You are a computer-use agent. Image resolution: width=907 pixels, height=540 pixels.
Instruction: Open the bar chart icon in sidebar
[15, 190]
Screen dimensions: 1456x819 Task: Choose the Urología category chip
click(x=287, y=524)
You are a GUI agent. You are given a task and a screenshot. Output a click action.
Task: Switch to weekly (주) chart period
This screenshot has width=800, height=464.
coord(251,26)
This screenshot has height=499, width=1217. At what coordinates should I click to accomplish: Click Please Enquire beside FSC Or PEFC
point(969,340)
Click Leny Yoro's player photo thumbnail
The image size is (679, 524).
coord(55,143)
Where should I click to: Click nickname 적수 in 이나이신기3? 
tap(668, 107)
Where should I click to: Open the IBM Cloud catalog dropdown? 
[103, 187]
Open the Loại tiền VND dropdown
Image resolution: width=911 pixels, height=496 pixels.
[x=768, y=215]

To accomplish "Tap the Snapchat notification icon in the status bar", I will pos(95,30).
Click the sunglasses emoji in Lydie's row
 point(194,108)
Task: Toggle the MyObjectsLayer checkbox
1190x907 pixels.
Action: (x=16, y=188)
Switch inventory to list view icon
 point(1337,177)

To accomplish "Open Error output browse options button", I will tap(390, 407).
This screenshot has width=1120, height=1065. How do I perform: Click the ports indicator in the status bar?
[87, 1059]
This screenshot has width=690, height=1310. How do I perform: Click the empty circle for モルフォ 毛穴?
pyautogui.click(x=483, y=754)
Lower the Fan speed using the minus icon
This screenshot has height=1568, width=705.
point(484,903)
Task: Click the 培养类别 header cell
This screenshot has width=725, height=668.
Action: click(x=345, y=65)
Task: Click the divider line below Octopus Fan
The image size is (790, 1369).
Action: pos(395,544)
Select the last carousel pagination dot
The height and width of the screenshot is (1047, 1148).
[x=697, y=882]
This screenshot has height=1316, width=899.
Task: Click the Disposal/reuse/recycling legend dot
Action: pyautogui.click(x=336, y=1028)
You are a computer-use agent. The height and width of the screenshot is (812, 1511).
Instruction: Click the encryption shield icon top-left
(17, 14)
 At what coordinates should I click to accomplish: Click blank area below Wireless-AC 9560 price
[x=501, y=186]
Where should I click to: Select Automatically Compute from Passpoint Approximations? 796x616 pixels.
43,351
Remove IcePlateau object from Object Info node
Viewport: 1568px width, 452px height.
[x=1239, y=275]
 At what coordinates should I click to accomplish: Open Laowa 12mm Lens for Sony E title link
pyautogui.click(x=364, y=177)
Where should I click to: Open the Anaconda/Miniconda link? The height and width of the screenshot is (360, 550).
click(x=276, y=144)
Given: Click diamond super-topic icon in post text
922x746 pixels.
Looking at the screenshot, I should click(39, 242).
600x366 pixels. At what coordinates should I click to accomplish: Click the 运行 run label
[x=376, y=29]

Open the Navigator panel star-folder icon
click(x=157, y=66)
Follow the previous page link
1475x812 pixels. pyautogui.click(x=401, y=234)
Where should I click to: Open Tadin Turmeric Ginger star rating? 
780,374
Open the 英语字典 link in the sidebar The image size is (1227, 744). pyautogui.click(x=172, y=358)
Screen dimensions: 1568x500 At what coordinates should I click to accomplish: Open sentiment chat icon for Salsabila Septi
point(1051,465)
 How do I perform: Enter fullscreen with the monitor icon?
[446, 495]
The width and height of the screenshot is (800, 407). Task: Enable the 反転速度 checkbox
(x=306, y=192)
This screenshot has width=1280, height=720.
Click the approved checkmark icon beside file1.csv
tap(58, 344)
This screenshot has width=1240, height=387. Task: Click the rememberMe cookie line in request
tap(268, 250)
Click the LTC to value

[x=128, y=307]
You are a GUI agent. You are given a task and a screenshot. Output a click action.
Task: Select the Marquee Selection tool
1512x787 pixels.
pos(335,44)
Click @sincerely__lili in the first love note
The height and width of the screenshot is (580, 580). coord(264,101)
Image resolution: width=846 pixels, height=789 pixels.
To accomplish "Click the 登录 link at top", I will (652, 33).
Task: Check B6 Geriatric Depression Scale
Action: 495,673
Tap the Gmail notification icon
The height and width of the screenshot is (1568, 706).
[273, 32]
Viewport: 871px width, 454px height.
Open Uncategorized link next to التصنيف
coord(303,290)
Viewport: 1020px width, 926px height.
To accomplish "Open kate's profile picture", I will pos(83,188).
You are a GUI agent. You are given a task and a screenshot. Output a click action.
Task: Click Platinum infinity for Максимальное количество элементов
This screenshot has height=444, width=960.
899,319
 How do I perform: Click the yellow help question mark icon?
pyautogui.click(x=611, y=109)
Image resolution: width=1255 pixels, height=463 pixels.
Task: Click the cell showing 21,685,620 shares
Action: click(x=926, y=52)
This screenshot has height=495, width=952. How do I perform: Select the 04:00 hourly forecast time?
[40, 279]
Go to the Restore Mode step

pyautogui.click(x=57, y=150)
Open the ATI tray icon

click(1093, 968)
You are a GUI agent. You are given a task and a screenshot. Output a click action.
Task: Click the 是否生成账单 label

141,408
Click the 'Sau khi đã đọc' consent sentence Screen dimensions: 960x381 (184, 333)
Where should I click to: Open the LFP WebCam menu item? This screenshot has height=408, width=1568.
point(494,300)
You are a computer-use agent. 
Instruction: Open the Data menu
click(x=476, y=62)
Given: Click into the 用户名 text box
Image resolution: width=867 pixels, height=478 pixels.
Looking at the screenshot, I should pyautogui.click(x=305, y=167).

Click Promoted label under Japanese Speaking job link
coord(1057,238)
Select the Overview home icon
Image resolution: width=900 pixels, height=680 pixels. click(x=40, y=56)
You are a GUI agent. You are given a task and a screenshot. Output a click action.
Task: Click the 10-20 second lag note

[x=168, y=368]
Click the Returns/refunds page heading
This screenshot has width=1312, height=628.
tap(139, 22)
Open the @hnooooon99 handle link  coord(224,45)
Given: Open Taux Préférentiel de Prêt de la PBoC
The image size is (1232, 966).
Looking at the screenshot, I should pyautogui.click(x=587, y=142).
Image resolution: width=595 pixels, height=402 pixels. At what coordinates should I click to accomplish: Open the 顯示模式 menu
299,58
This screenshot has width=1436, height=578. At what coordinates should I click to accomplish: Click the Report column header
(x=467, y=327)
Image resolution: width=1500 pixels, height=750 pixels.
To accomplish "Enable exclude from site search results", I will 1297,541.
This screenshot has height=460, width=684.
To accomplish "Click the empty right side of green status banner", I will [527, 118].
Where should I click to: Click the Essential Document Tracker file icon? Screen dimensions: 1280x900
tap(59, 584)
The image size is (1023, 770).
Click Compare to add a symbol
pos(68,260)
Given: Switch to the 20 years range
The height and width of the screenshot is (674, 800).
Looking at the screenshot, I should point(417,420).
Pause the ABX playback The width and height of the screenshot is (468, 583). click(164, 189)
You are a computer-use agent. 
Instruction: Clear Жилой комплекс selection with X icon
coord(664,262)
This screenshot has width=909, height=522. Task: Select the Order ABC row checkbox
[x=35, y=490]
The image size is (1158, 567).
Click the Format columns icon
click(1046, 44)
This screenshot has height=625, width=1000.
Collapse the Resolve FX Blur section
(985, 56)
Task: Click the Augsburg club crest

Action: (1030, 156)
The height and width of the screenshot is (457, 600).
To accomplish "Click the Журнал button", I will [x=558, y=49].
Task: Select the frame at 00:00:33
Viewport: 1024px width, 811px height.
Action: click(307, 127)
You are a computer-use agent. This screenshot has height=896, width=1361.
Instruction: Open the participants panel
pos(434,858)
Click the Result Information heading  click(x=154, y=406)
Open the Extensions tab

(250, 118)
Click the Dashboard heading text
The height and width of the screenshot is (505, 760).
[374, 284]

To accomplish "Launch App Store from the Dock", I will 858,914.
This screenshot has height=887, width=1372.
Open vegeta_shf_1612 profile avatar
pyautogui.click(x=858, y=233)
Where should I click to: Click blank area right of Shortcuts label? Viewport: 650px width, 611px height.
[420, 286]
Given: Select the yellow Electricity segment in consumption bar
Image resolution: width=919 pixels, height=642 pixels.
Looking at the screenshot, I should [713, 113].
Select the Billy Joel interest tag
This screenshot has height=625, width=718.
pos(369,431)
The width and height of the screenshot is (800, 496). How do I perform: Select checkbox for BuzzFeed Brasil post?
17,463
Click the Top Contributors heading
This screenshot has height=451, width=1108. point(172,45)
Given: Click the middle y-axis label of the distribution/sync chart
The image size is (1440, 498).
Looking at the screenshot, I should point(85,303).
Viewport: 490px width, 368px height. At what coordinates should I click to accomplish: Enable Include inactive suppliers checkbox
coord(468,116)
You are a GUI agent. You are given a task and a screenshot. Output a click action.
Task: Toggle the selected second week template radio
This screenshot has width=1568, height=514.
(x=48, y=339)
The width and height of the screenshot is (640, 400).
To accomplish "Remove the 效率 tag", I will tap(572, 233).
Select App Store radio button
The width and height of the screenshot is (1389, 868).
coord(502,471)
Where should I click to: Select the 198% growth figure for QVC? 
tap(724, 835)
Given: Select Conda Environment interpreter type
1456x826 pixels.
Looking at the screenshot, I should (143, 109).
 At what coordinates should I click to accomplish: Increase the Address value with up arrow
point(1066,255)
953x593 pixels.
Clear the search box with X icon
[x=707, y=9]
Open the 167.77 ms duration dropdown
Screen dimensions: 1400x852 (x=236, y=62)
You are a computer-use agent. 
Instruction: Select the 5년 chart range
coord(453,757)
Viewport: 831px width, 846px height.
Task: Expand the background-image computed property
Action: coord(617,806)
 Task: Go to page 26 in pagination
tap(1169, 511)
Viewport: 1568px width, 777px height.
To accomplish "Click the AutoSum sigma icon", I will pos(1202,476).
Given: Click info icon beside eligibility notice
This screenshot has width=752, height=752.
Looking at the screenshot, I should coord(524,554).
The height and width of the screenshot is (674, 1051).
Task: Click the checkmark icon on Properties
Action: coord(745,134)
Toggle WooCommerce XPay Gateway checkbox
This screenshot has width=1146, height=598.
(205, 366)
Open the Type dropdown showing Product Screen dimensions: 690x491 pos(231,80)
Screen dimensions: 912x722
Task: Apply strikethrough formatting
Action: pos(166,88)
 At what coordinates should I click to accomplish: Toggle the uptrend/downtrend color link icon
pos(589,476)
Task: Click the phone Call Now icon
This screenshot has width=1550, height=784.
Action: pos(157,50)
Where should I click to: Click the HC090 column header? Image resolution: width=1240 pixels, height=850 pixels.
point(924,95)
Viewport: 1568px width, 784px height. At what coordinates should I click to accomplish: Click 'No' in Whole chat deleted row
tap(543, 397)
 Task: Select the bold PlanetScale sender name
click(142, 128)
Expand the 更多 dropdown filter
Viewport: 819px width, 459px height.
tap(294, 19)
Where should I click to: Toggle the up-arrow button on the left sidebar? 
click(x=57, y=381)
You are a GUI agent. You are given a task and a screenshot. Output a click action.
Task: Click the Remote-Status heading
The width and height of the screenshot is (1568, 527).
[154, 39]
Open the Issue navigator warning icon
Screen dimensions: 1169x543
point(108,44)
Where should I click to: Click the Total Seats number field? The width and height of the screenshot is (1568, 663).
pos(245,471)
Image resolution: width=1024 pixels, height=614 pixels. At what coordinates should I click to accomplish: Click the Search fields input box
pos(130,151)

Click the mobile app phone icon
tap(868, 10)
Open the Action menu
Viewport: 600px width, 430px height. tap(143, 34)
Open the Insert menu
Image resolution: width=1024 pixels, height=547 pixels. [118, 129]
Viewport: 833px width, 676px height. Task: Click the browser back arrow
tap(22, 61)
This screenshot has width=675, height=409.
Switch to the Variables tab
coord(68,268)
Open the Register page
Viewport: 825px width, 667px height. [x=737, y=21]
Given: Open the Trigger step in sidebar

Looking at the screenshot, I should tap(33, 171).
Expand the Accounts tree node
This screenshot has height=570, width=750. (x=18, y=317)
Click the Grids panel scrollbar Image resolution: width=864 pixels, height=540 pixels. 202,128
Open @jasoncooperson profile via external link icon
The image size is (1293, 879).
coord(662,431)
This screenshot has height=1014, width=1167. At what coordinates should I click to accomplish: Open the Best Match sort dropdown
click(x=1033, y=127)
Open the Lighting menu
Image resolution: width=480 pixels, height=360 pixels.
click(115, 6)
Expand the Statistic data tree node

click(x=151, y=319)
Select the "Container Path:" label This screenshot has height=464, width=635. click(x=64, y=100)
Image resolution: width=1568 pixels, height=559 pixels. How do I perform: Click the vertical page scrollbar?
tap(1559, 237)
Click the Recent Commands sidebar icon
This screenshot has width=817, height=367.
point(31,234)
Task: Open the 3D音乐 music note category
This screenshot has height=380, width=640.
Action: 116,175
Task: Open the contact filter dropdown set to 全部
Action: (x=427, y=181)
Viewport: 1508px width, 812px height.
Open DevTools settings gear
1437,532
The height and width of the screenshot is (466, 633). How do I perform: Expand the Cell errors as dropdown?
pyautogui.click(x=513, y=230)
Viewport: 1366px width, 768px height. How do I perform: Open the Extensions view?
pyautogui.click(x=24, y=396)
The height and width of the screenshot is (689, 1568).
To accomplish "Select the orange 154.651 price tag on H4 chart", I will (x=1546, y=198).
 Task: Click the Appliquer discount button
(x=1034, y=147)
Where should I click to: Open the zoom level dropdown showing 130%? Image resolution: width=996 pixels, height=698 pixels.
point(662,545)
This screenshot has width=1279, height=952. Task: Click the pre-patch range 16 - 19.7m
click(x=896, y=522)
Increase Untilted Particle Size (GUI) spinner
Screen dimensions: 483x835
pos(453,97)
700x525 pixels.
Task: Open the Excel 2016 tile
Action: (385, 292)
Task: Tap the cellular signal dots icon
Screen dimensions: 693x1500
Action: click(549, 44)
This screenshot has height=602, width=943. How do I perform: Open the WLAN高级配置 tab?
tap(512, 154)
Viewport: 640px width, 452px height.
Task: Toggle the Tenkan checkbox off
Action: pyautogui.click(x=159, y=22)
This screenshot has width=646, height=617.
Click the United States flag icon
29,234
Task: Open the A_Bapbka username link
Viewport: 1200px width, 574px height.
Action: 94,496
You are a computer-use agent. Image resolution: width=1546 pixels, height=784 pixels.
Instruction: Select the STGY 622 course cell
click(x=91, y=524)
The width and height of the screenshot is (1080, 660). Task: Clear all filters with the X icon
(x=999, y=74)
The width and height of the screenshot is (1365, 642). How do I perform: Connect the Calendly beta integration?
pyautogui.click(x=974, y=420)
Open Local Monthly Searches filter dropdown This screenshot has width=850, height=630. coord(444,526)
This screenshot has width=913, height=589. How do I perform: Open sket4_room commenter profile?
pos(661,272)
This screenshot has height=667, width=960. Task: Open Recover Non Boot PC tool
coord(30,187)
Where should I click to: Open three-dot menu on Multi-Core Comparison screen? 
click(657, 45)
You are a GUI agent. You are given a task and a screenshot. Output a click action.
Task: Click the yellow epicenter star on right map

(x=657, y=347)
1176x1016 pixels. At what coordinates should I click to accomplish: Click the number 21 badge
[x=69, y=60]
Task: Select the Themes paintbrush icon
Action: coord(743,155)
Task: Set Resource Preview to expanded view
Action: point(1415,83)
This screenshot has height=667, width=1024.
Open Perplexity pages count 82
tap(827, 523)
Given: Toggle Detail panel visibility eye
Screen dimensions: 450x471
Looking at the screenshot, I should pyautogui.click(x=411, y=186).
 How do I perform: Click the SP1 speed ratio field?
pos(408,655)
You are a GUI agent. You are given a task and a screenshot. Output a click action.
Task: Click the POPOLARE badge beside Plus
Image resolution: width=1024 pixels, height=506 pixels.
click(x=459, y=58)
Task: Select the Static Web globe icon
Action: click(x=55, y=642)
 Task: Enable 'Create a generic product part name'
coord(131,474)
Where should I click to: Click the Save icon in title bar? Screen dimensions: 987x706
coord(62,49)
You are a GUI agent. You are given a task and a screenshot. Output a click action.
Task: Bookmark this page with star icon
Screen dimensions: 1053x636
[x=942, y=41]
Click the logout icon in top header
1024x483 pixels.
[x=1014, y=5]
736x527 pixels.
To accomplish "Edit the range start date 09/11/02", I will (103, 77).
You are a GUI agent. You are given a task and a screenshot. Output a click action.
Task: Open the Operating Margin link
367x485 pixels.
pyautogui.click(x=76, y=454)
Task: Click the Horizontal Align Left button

** EXERCISE PROMPT **
All lines of the material that contain the word "notification" should be listed.

** WRITTEN ANSWER **
To accomplish "Tap the Snapchat notification icon in the status bar", I will pos(95,30).
Tap the Gmail notification icon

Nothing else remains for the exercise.